Records from a collection
◆ ◆ ◆ ◆ ◆

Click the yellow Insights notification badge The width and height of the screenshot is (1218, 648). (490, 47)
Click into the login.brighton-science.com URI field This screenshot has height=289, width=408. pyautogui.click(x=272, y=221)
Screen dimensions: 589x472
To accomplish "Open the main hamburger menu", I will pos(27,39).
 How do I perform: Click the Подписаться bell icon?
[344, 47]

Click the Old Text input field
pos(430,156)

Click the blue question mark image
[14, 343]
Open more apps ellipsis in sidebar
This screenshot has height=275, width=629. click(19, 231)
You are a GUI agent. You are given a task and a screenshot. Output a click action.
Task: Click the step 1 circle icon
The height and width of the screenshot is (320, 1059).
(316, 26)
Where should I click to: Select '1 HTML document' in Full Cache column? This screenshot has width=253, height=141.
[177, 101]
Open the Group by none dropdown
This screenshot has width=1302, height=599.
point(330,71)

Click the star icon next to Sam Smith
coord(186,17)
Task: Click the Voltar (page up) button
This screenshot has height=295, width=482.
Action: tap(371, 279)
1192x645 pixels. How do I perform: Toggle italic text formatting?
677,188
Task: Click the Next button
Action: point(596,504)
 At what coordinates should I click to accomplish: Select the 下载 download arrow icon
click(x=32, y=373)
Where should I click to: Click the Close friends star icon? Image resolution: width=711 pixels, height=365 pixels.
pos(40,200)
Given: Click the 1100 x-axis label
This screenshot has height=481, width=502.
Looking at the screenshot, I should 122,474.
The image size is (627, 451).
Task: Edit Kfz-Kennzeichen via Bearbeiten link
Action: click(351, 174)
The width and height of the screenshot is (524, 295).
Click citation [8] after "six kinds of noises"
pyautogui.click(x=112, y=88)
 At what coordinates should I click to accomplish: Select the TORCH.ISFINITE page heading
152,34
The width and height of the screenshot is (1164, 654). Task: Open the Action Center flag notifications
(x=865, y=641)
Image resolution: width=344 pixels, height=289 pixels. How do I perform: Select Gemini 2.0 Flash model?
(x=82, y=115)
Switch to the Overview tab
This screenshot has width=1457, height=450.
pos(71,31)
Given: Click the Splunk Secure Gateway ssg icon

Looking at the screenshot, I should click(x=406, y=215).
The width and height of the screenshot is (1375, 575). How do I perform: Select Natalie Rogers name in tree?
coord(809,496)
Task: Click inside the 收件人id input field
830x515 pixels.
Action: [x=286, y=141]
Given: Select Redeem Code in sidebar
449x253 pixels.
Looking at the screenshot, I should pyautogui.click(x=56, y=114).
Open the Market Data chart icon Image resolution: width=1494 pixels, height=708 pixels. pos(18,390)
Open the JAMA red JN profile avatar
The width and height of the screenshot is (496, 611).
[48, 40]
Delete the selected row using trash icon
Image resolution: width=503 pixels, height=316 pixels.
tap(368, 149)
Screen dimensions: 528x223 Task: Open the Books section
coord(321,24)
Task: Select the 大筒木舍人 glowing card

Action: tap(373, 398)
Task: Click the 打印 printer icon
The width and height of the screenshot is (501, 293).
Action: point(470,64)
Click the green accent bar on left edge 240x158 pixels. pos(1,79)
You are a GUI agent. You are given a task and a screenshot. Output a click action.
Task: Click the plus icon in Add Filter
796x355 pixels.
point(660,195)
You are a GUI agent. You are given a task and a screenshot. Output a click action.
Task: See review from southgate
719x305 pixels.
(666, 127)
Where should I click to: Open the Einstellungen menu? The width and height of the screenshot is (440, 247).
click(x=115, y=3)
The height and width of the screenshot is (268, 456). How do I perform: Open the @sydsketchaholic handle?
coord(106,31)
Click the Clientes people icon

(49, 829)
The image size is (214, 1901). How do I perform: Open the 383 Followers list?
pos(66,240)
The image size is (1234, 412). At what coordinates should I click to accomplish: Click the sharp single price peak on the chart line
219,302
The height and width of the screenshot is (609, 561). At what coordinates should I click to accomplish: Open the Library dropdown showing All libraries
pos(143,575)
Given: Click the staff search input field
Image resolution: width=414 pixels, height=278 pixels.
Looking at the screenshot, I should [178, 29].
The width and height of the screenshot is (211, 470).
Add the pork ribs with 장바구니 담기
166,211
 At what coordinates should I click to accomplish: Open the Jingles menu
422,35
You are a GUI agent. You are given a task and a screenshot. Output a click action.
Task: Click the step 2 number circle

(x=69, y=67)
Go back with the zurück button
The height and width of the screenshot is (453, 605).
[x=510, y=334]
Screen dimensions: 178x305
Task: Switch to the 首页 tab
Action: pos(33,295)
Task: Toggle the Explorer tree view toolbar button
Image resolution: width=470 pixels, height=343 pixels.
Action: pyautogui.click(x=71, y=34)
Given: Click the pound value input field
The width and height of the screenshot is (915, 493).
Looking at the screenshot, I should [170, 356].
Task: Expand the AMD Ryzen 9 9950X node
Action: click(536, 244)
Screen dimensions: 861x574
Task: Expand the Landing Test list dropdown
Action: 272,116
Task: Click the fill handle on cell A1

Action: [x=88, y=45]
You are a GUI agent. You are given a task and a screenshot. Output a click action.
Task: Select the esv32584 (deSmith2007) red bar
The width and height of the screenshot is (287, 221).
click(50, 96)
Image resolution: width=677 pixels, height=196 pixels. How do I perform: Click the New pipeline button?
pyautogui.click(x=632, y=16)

◆ ◆ ◆ ◆ ◆

Repeat, without changes, every line from the one that contains "Task: Select the esv32584" through the final line of the data.

:: Solution to the problem ::
Task: Select the esv32584 (deSmith2007) red bar
The width and height of the screenshot is (287, 221).
click(50, 96)
Image resolution: width=677 pixels, height=196 pixels. How do I perform: Click the New pipeline button?
pyautogui.click(x=632, y=16)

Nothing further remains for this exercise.